◆ **Task brief**: Only what runs from the line with "Switch to the WP_Query Generator tab" to the end of the data should appear in the answer, exactly as written and without pictures.

◆ **Extracted information**:
++++++++++++++++++++
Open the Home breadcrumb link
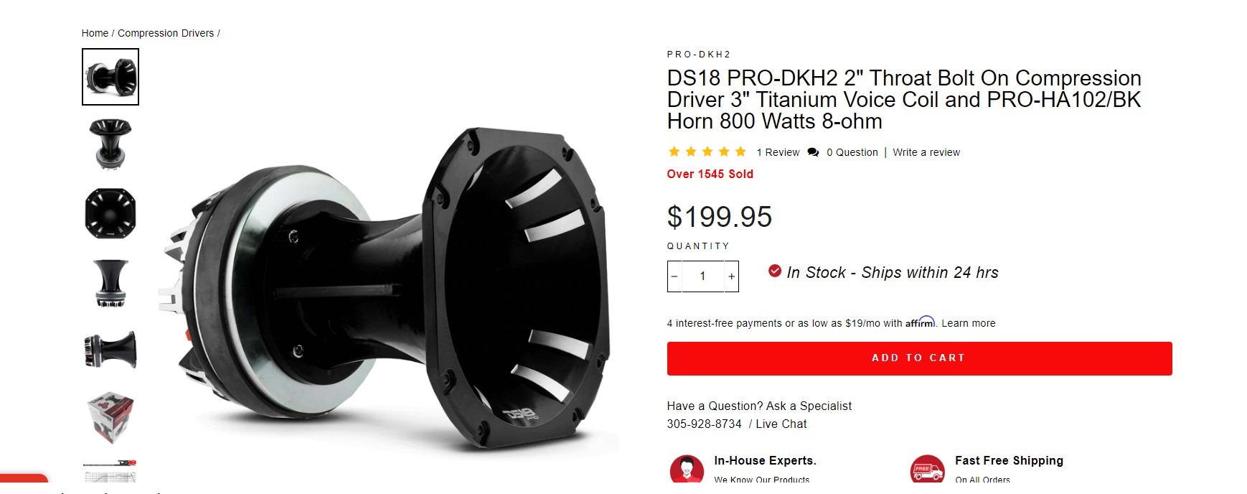Screen dimensions: 1247x494 point(95,33)
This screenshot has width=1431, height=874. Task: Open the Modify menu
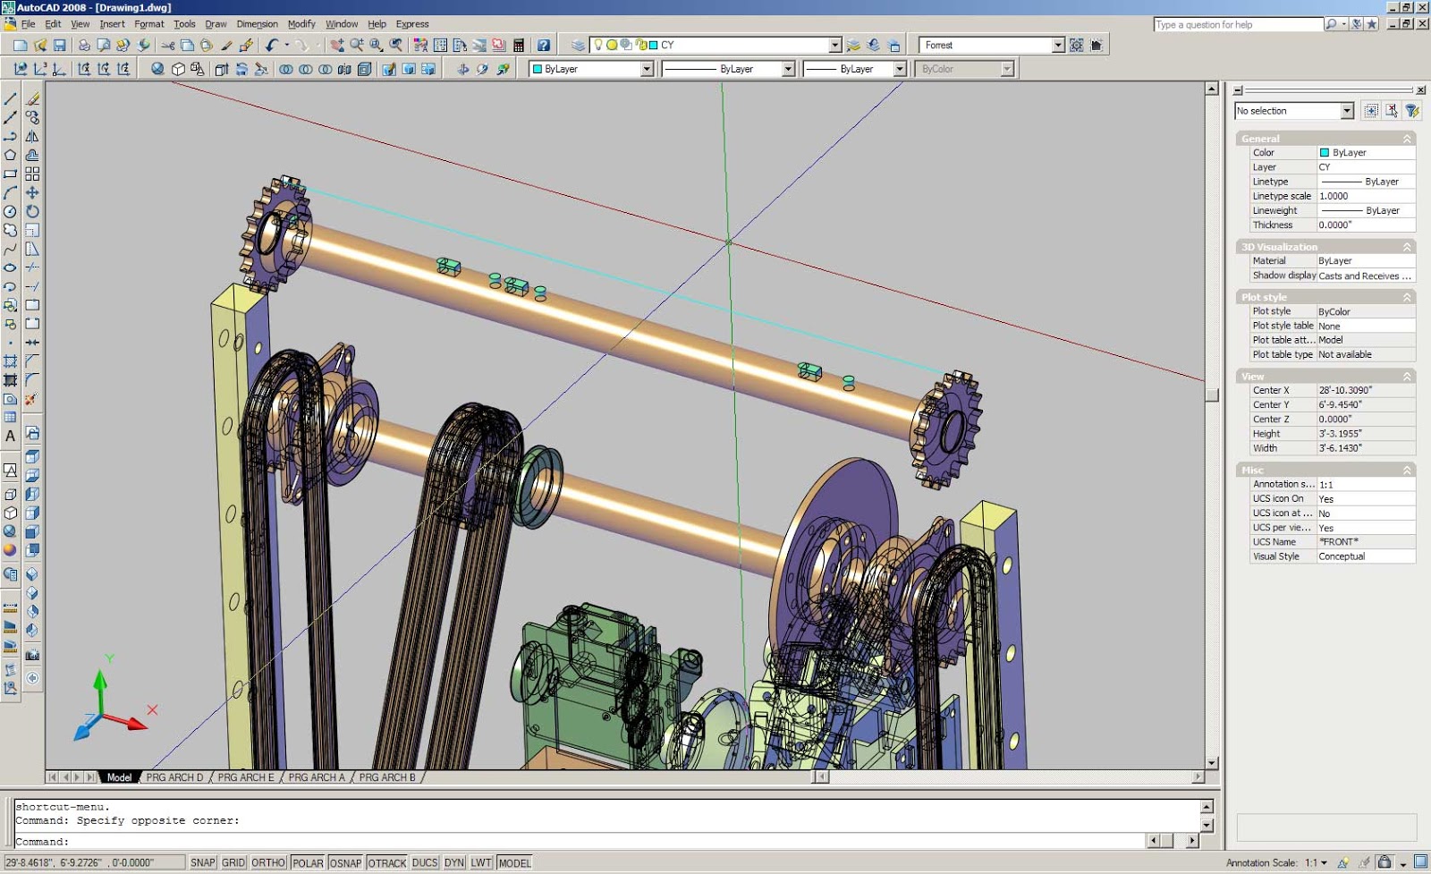point(301,24)

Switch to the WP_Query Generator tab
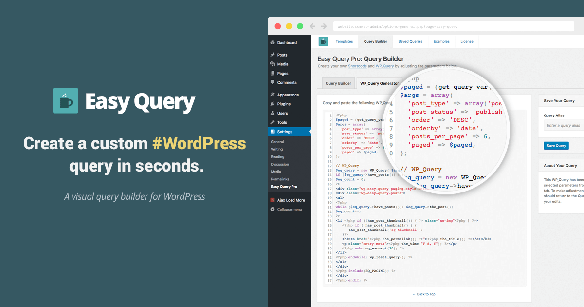coord(380,83)
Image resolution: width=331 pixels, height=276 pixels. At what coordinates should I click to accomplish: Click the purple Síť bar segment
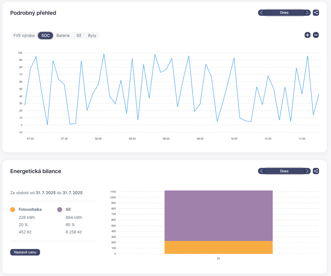pos(218,215)
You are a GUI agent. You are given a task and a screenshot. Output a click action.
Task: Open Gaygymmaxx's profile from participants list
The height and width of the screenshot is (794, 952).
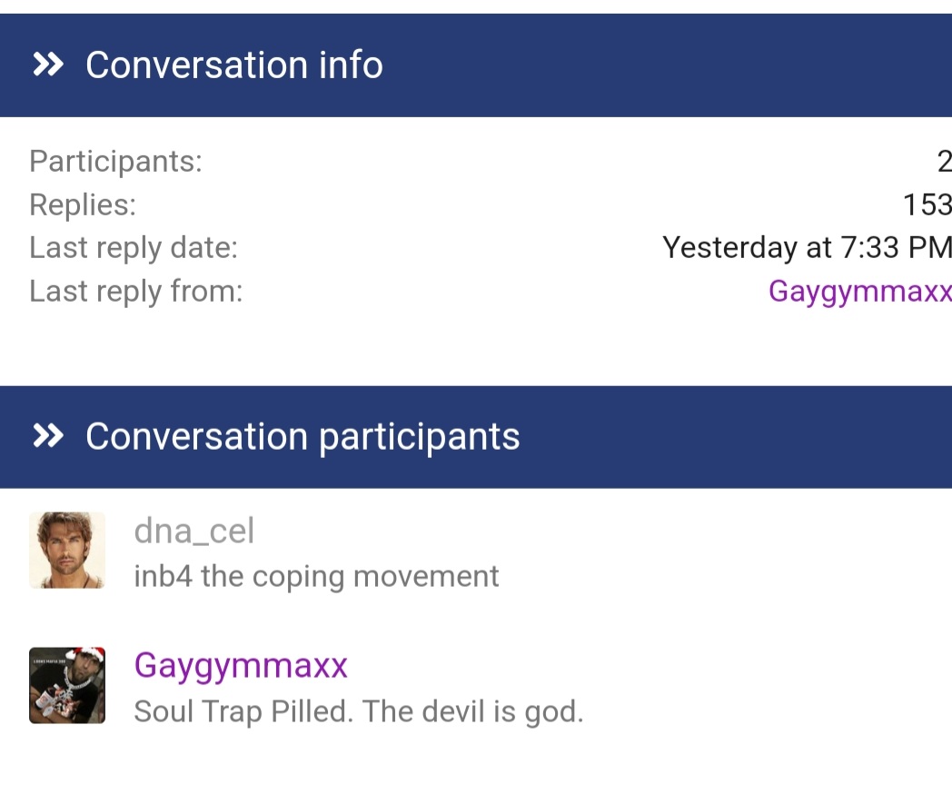(x=241, y=665)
++++++++++++++++++++
◆ **Written solution**:
Switch to the WP_Query Generator tab
coord(380,83)
Image resolution: width=331 pixels, height=276 pixels. At what coordinates should I click to accomplish: Click the purple Síť bar segment
pos(218,215)
You are a GUI agent. You are given a task and a screenshot. Output a click action.
Task: Open Gaygymmaxx's profile from participants list
The height and width of the screenshot is (794, 952).
(x=241, y=665)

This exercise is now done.